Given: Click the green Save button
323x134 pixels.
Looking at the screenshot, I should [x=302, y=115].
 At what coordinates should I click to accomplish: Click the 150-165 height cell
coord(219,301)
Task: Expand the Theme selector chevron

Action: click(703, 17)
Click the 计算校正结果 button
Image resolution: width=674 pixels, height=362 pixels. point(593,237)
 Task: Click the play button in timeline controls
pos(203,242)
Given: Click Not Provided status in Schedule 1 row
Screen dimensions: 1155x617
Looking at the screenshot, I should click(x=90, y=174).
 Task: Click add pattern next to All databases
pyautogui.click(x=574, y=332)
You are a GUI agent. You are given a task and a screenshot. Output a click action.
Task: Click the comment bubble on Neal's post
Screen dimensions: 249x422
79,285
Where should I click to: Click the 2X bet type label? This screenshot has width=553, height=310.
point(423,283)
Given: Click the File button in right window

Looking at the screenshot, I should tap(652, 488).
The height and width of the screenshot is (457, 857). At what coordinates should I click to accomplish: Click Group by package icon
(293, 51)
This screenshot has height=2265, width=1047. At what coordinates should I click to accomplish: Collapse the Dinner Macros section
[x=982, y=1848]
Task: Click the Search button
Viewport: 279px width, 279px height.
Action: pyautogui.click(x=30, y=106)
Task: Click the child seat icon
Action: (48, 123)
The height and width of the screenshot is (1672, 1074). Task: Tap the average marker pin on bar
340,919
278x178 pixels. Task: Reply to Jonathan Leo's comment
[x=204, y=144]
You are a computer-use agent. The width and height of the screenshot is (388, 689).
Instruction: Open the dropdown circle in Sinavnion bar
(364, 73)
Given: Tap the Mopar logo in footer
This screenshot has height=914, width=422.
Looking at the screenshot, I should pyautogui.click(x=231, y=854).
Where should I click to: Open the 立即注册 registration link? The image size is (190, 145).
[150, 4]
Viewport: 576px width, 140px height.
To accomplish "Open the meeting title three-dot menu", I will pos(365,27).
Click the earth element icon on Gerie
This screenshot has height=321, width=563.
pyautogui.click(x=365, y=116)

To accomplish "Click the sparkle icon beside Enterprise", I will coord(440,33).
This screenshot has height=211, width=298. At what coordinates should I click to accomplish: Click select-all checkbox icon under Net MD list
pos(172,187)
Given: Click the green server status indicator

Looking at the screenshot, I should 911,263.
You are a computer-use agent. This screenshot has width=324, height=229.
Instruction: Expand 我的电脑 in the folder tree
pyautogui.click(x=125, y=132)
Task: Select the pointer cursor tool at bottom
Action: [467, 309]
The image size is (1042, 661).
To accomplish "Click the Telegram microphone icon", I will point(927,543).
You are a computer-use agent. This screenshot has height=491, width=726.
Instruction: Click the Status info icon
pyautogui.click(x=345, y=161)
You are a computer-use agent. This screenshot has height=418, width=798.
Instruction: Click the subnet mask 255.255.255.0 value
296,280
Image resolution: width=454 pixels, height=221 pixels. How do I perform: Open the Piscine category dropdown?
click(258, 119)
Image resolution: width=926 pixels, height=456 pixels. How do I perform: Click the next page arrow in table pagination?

--------

What you will do: Look through the listing above and copy each line with the word "computer" in it.

Solution to this problem:
You are a computer-use agent. The width and height of the screenshot is (388, 689).
You are a computer-use agent. This screenshot has width=324, height=229.
You are a computer-use agent. This screenshot has height=491, width=726.
You are a computer-use agent. This screenshot has height=418, width=798.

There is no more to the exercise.